Service for Sunday, April 29, 2012
Lighting the Chalice, Laura Horton-Ludwig
Fire and water, ancient opposites
Sun and ocean, the cradle of life
Dancing flame and dancing river—
We invoke them together today
As we kindle our chalice flame.
Opening Song: #100, I’ve Got Peace Like a River
Reading, Kenneth Grahame, The Wind in the Willows
He thought his happiness was complete when, as he
meandered aimlessly along, suddenly he stood by the
edge of a full-fed river. Never in his life had he seen a
river before—this sleek, sinuous, full-bodied animal,
chasing and chuckling, gripping things with a gurgle
and leaving them with a laugh, to fling itself on fresh
playmates that shook themselves free, and were caught
and held again. All as a-shake and a-shiver—glints and
gleams and sparkles, rustle and swirl, chatter and
bubble. The Mole was bewitched, entranced, fascinated.
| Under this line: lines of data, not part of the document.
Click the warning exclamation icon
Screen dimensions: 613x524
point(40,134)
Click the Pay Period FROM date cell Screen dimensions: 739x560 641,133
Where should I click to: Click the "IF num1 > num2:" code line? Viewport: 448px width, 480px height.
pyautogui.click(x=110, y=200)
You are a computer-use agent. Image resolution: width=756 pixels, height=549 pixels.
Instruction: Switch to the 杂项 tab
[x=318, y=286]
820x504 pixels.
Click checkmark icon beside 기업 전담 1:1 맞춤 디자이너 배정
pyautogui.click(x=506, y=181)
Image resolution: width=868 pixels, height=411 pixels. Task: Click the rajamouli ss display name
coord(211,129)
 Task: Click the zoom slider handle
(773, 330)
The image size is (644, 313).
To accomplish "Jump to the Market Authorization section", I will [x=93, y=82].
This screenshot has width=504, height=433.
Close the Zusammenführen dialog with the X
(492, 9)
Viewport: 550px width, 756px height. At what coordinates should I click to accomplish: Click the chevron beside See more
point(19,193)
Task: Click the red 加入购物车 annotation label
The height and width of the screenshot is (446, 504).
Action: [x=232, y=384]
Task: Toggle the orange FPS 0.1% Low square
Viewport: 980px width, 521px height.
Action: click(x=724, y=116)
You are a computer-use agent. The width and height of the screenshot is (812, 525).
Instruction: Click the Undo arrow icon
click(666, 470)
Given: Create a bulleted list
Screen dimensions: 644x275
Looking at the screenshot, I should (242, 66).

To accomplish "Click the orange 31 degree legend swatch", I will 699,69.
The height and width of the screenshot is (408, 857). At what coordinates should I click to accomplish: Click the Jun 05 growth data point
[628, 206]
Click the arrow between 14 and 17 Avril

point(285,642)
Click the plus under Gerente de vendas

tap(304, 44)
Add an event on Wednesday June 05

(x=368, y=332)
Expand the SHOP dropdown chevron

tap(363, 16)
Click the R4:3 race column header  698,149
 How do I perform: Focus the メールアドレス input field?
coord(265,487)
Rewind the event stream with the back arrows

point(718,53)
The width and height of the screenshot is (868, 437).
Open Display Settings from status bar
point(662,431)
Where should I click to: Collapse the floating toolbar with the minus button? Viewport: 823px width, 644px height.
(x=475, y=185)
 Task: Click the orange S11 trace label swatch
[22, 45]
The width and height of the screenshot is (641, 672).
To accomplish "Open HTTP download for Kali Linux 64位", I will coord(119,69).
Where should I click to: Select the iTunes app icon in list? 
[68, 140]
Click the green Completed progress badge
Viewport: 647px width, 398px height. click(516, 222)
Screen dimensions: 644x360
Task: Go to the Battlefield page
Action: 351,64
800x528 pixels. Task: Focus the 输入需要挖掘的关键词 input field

By the side of the river he trotted as one trots, when
very small, by the side of a man who holds one
spellbound by exciting stories; and when tired at last, he
sat on the bank, while the river still chattered on to him,
a babbling procession of the best stories in the world,
sent from the heart of the earth to be told at last to the
insatiable sea.
© 2012, Cal Frye, under a Creative Commons Attribution 3.0 US License.!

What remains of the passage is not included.